**Exercise goal:**
Word for word, reproduce every line of the data below.
*** Dataset excerpts Section Begins ***
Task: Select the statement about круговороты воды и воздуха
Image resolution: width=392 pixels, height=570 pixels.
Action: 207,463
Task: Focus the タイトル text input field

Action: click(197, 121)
*** Dataset excerpts Section Ends ***
**Your response:**
Task: Select the statement about круговороты воды и воздуха
Image resolution: width=392 pixels, height=570 pixels.
Action: 207,463
Task: Focus the タイトル text input field

Action: click(197, 121)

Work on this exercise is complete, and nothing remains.